Fifth, I worked to ensure all employees furloughed during COVID-19, when the season was suspended, were offered a return to work by end of December 2020. In addition, I oversaw the organization financially through the COVID-19 crisis reducing a potential $1.4 million loss in the 2019-20 fiscal year per the theatre’s Audited Financial Statement, to a deficit of $102,799 ($32,190 of which belonged to the U of U Theatre Department, thus leaving PTC with a true deficit of just $70,589. In FY 2018-19 the true deficit was $66,279 per the Pioneer Theatre Fund Balance, which I in error reported to American Theatre magazine as FY20, instead of the FY20 $70,589 true deficit.)

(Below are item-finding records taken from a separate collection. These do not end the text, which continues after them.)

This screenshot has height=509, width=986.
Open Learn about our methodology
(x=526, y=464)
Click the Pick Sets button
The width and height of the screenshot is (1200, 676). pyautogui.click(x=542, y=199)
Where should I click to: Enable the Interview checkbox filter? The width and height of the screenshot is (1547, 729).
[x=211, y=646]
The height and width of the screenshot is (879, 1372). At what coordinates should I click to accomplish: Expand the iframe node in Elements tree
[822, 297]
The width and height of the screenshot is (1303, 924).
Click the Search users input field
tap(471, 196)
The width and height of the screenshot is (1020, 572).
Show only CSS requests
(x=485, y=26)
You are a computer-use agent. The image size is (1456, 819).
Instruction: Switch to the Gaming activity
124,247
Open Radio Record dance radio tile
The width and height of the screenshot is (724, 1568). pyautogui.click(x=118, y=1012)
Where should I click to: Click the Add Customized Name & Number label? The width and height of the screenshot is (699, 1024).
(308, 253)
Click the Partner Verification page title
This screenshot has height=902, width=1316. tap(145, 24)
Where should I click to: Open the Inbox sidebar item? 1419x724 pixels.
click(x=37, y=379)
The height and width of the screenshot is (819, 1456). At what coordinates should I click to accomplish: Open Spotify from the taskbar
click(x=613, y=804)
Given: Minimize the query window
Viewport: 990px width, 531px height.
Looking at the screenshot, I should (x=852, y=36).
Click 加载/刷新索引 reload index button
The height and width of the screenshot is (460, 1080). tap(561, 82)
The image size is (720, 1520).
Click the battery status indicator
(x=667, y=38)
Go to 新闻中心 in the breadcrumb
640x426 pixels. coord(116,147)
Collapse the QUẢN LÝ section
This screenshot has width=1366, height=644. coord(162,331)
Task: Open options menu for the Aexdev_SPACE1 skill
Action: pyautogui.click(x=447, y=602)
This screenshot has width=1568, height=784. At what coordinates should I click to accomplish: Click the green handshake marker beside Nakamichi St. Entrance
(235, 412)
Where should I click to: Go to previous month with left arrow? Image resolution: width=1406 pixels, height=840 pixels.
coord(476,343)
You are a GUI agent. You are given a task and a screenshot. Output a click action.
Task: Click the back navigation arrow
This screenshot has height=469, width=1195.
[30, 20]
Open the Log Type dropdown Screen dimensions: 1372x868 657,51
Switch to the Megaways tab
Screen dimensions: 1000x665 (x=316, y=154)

In May of this year, I went on FMLA for in-patient treatment of my deteriorating mental health and suicidal thoughts, but with PTC projected to end 2020-21 (on June 30, 2021), with a balanced budget. Local and national news outlets have reported this year that I misrepresented my work history on my résumé, in press releases, and interviews, both prior to accepting the PTC position and during my tenure here. There is a fair amount of truth within the reporting, withstanding discrepancies. Regardless, I take responsibility for errors in my résumé but stand by my work product throughout my career.
In stepping down from PTC, I hope that the organization can move forward in the best manner for its objectives. Most importantly, I hope that this saga becomes a catalyst for discussing mental health in the workplace and in our beloved arts community. I look forward to working hard, and making meaningful contributions in my future employment. In the meantime, I remain a present, attentive, and loving husband, father, and steadfast advocate for the arts.”